Jean Jaurès PDF Author: Geoffrey Kurtz
Publisher: Penn State Press
ISBN: 0271065826
Category : Political Science
Languages : en
Pages : 213

Book Description
Jean Jaurès was a towering intellectual and political leader of the democratic Left at the turn of the twentieth century, but he is little remembered today outside of France, and his contributions to political thought are little studied anywhere. In Jean Jaurès: The Inner Life of Social Democracy, Geoffrey Kurtz introduces Jaurès to an American audience. The parliamentary and philosophical leader of French socialism from the 1890s until his assassination in 1914, Jaurès was the only major socialist leader of his generation who was educated as a political philosopher. As he championed the reformist method that would come to be called social democracy, he sought to understand the inner life of a political tradition that accepts its own imperfection. Jaurès's call to sustain the tension between the ideal and the real resonates today. In addition to recovering the questions asked by the first generation of social democrats, Kurtz’s aim in this book is to reconstruct Jaurès’s political thought in light of current theoretical and political debates. To achieve this, he gives readings of several of Jaurès’s major writings and speeches, spanning work from his early adulthood to the final years of his life, paying attention to not just what Jaurès is saying, but how he says it.

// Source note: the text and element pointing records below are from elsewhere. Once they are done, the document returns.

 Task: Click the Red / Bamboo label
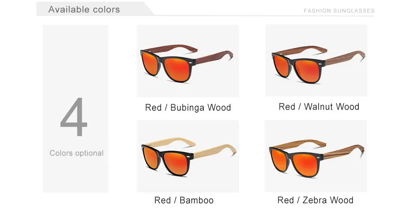click(x=184, y=200)
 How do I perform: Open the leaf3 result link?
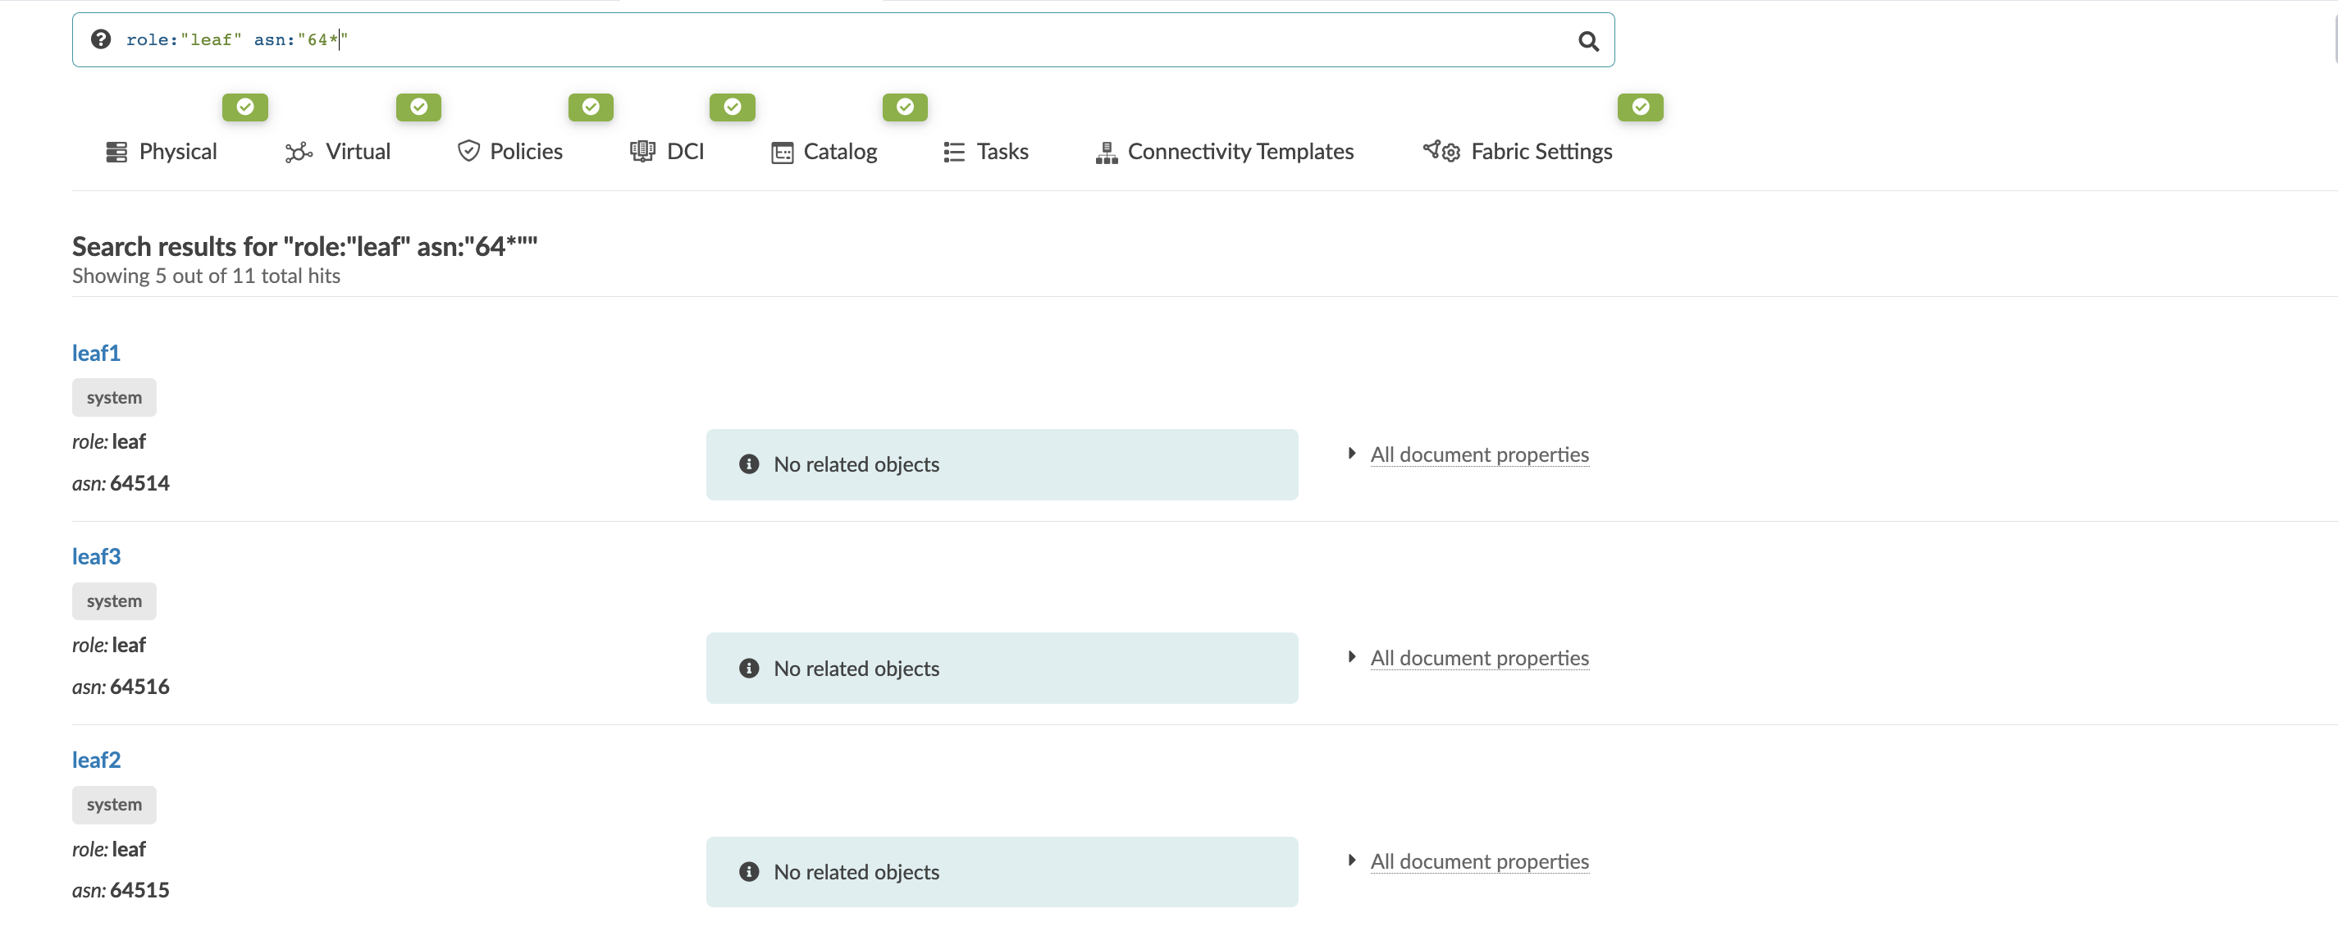[x=96, y=556]
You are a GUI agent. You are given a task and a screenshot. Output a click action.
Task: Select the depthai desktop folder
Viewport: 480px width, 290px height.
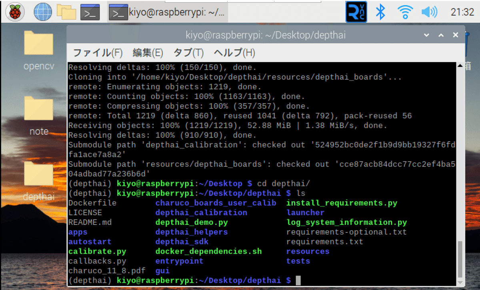coord(39,181)
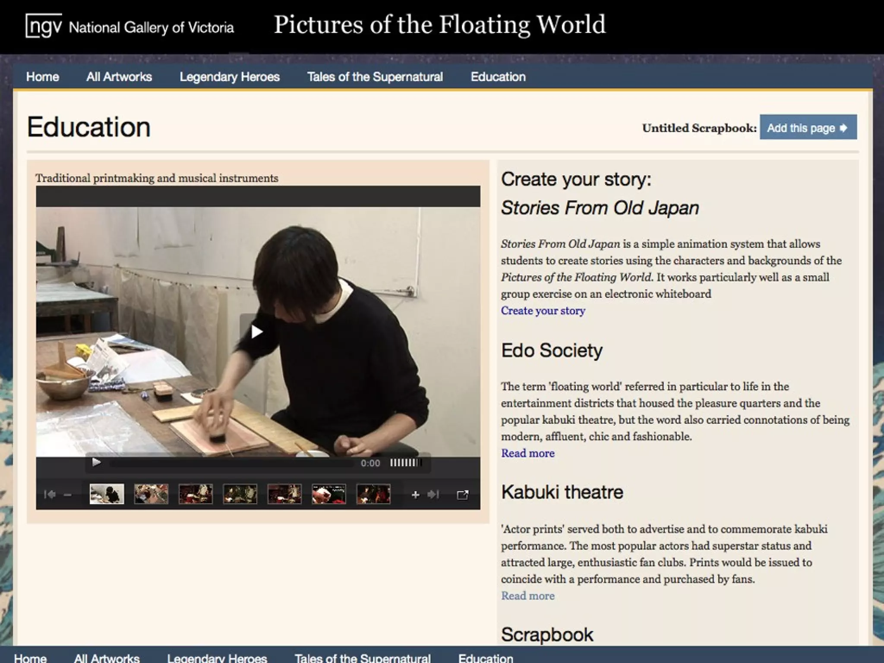Select the seventh video thumbnail
This screenshot has height=663, width=884.
coord(373,494)
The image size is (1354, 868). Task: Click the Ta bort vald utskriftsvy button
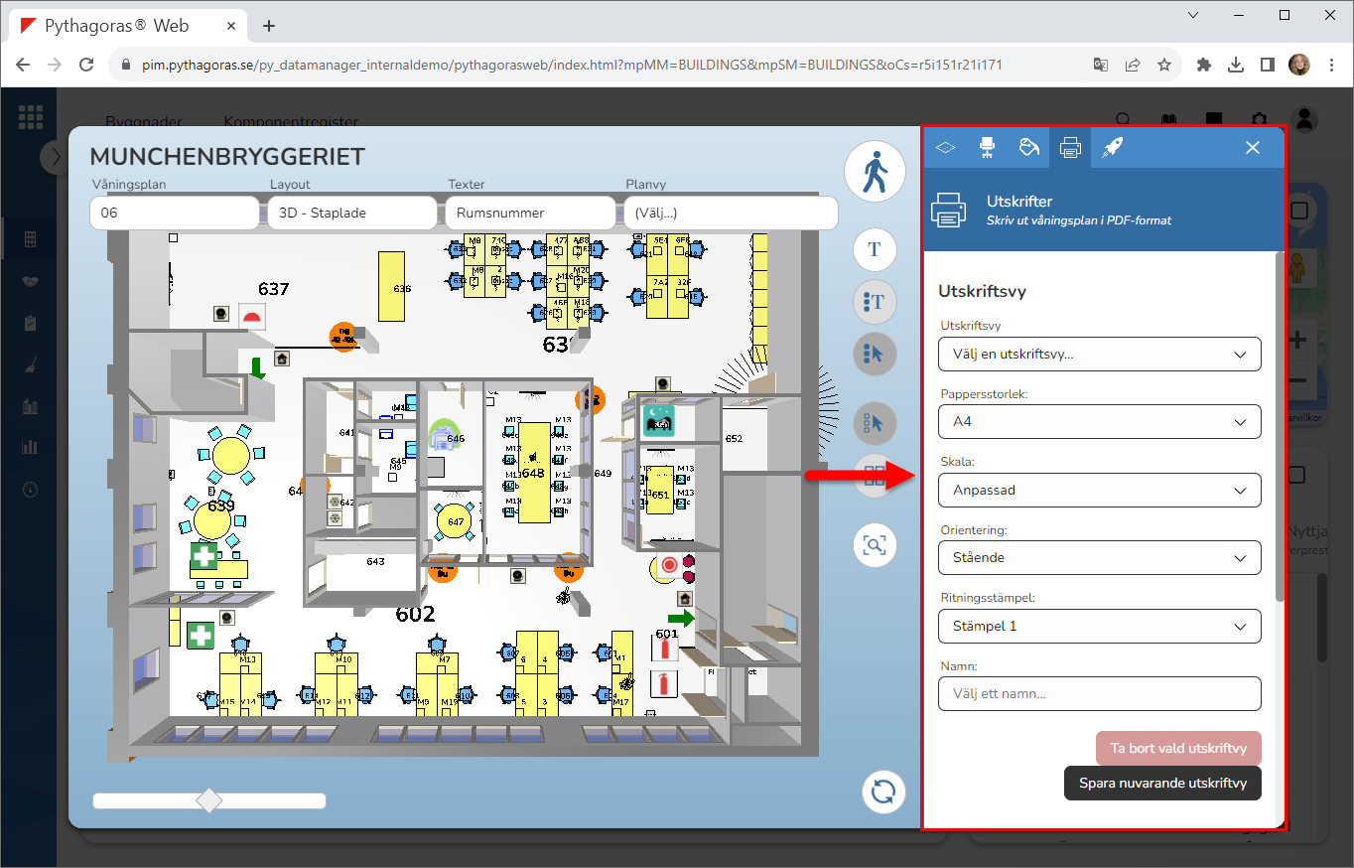[x=1177, y=749]
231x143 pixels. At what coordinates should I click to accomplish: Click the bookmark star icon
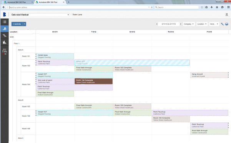coord(202,7)
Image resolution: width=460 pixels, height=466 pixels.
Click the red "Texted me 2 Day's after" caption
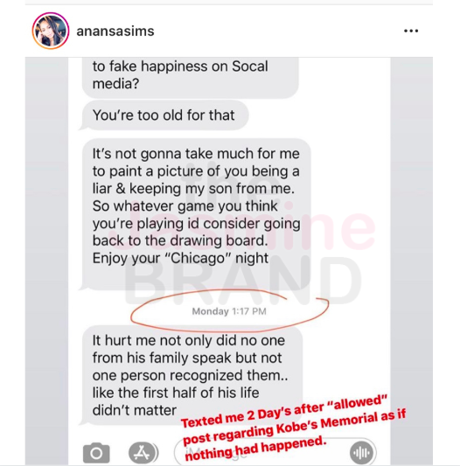(x=284, y=411)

Education and Development in Colonial and Postcolonial Africa

Education and Development in Colonial and Postcolonial Africa PDF Author: Damiano Matasci
Publisher: Springer Nature
ISBN: 3030278018
Category : Education
Languages : en
Pages : 331

Book Description
This open access edited volume offers an analysis of the entangled histories of education and development in twentieth-century Africa. It deals with the plurality of actors that competed and collaborated to formulate educational and developmental paradigms and projects: debating their utility and purpose, pondering their necessity and risk, and evaluating their intended and unintended consequences in colonial and postcolonial moments. Since the late nineteenth century, the “educability” of the native was the subject of several debates and experiments: numerous voices, arguments, and agendas emerged, involving multiple institutions and experts, governmental and non-governmental, religious and laic, operating from the corridors of international organizations to the towns and rural villages of Africa. This plurality of expressions of political, social, cultural, and economic imagination of education and development is at the core of this collective work.